Die Verhängung des Ausnahmezustandes in Guatemala macht deutlich, wie angeschlagen die Position von Präsident Rios Montt ist.

Seit Jahresbeginn befindet sich der Stern des Generals im Sinken. Seine wenig glückliche Hand in Wirtschaftsfragen, die Erhöhung der Mehrwertsteuer von drei auf zehn Prozent und weitere einschneidende Steuergesetze haben dazu geführt, daß Arme wie Begüterte den Präsidenten ablehnen. Die Pluspunkte, die er mit der rücksichtslosen Bekämpfung der Guerilla bei der weißen Mittel- und Oberschicht sammeln konnte, sind längst aufgebraucht.

Die Parteien des Landes fordern seit Monaten, sofort freie Wahlen durchzuführen, um der nationalen Talfahrt Einhalt zu gebieten. Gleichzeitig hält sich die Angst vor möglichen Wahlschiebungen.

Auch die Kritik in den Reihen der Streitkräfte wächst. Als deutlichstes Zeichen gelten angeblich fünf gescheiterte Putschversuche gegen Montt. Das Ex-Junta-Mitglied aus den Anfangstagen des Regimes, Oberst Francisco Gordillo, drängt auf eine Abdankung des selbsternannten Retters Guatemalas. Er drohte gar, in den Untergrund zu gehen, sollte Rios Montt nicht zurücktreten.

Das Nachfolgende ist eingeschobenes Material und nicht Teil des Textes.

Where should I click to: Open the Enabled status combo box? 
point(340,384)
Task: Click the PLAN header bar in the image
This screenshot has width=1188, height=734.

Die missionarisch-religiöse Selbstherrlichkeit, die dem Präsidenten schon den Beinamen „Ajatollah“ einbrachte, hat die katholischen Bischöfe in Rage versetzt. Abgesehen von den weltweit kritisierten Erschießungen am Vortage des Papstbesuches im März wirft ihm die Bischofskonferenz vor, sein Amt zur Werbung für seine Sekte zu mißbrauchen.

Zudem verstärken sich die Anzeichen, daß illegale Verhaftungen weiter zunehmen und auch die Todeskomandos von rechts wie links regere Aktivitäten entwickeln.